Pattern analysis

from Wikipedia, the free encyclopedia

Pattern analysis is a branch of pattern recognition . Pattern analysis means the automatic generation of a description from the signal , the pattern . Examples of patterns are images, or image sequences and speech signals. In the pattern analysis, algorithms and system approaches for this problem are researched.

Unlike the classification methods of pattern classification , which one of last allocates many classes, is a pattern as a whole a pattern cut into the pattern analysis into sub-patterns and these sub-patterns and the relationships between them assigned a symbolic description.
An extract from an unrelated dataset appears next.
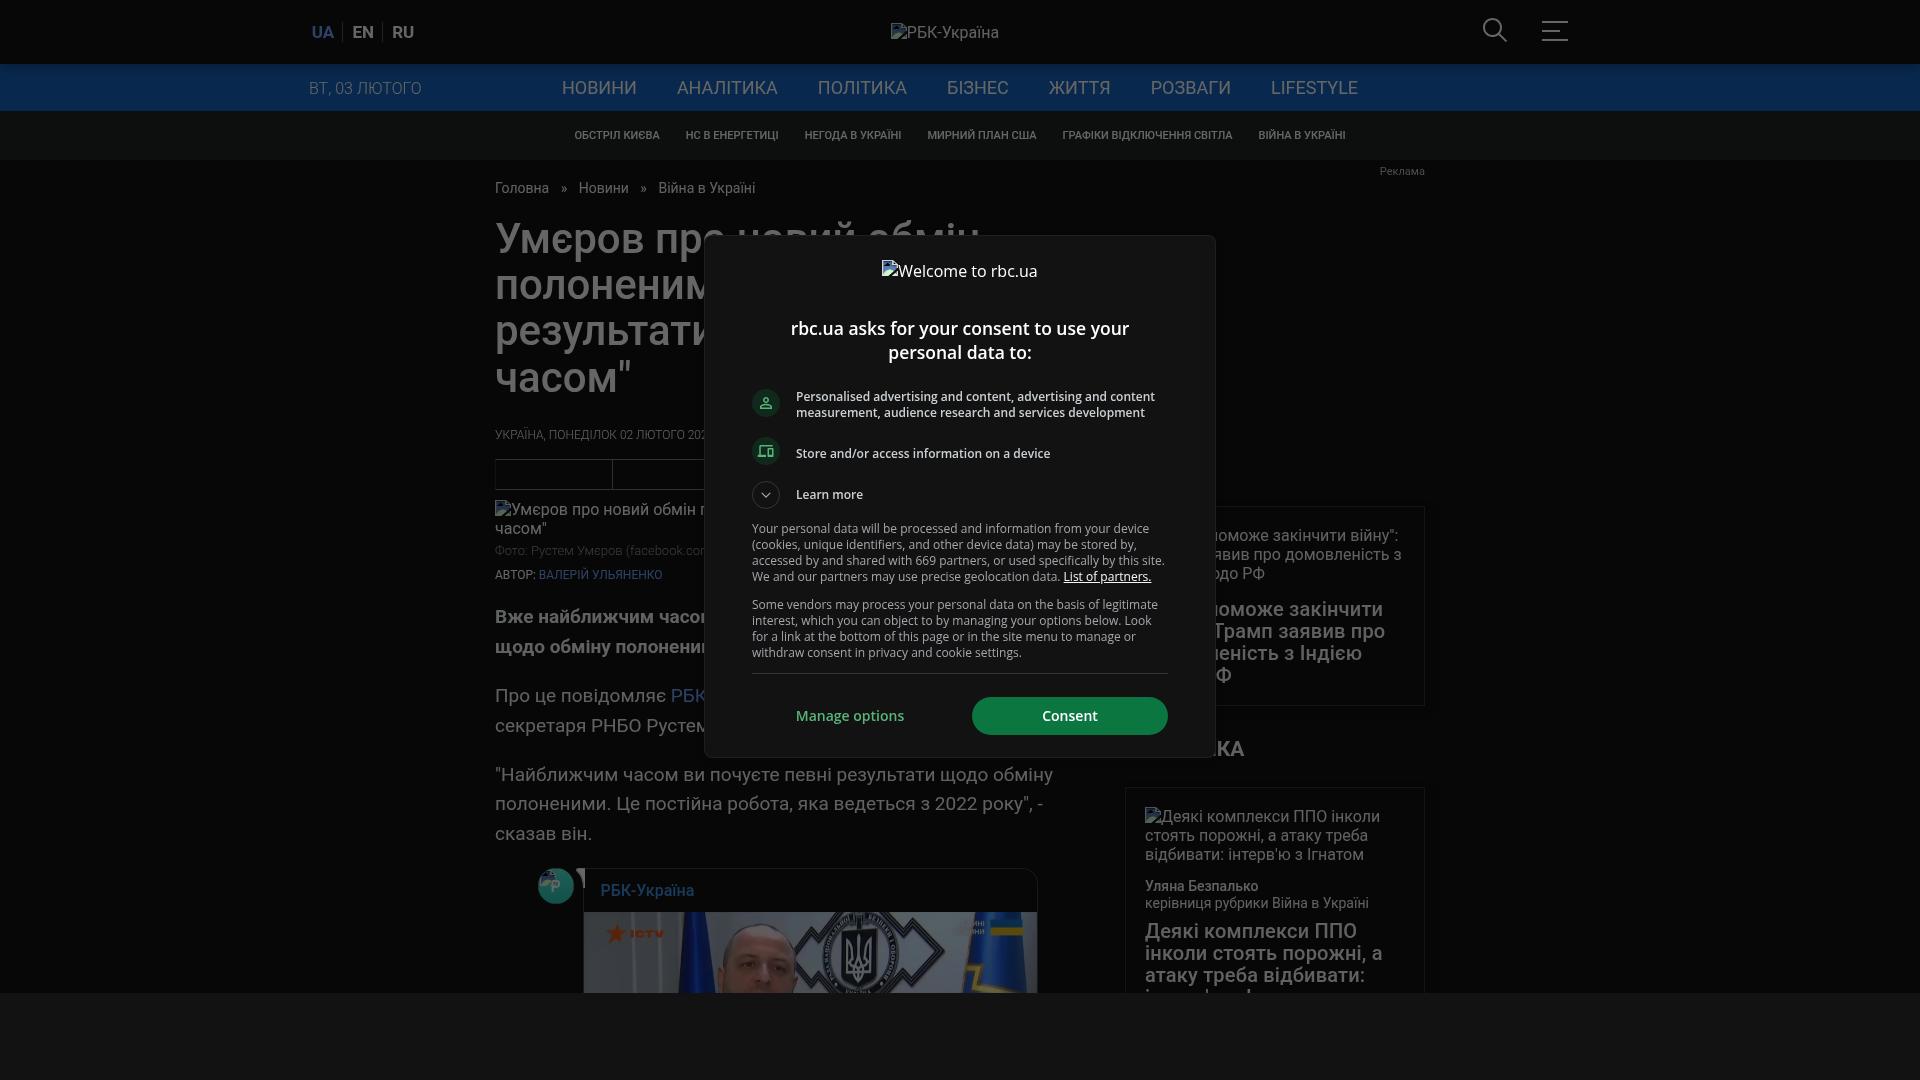Click the round РБК avatar by embedded post

click(x=556, y=886)
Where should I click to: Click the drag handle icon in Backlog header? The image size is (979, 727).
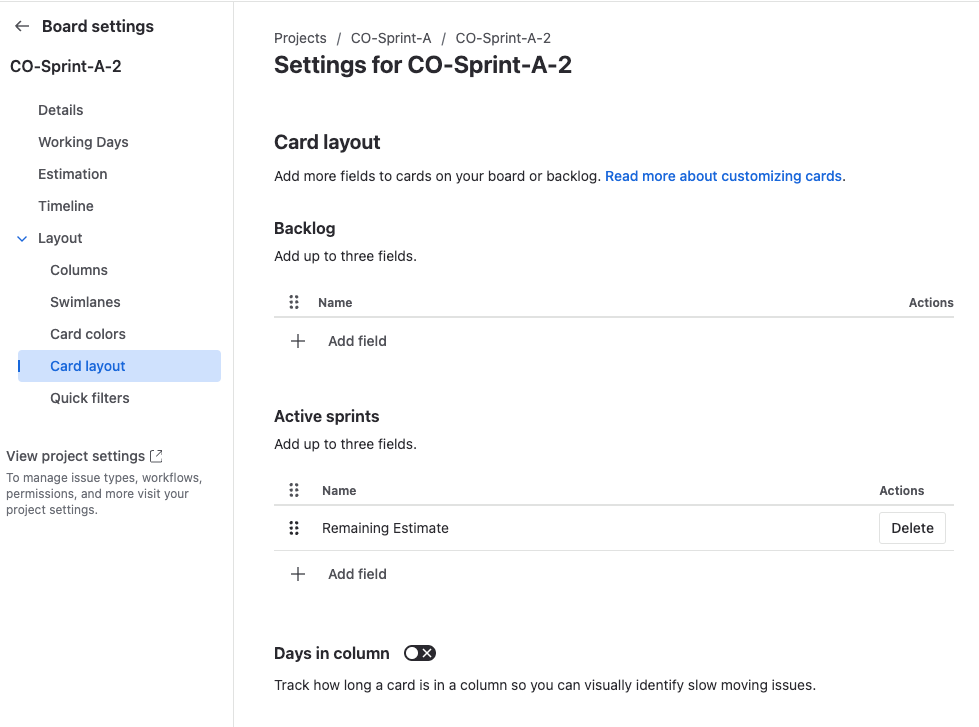coord(294,302)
This corresponds to a mapping from the set of sub-patterns into the infinite set of all possible symbolic descriptions.

Typical pattern analysis systems

In contrast to the often homogeneous structure of pattern classification systems, speech recognizers or image recognizers, pattern analysis systems are structured heterogeneously . Nevertheless, there are some basic components; most systems only differ in their interaction.

Methods

The method component includes methods specifically tailored to the processing of, for example, speech signals or images, e.g. B. Kalman filters or snakes in images, summarized.

Qualitative knowledge representation

In order to represent knowledge about the application domain in an automatic pattern analysis system in an efficient and at the same time adequate manner, techniques from artificial intelligence are often used, e.g. B. semantic networks , frames , PL1 etc. This knowledge is often ambiguous, which is why the methods are prone to errors.

Explanatory component

Example from medicine: If medical input data such as If, for example, X-ray images from a pattern analysis system generate a symbolic output of the form “Patient X urgently needs surgery Y”, the doctor (and patient) asks himself why this operation is necessary and how the pattern analysis system came up with this answer. So intermediate steps are required here. These intermediate steps and the necessary explanations as to why which intermediate step took place are provided by the explanation component.

Learn

Most knowledge bases are created in laborious and expensive manual work by human experts and are therefore prone to errors. Different experts generate different knowledge bases. Machine learning is therefore entirely appropriate, but often not possible in reality.

Control component

The control component supplies the control strategy with which the represented knowledge is processed in the knowledge base. The special methods from the method component are used for processing. The strategy is often in the form of a search in graphs, trees or other types of search space, for example with the A * algorithm.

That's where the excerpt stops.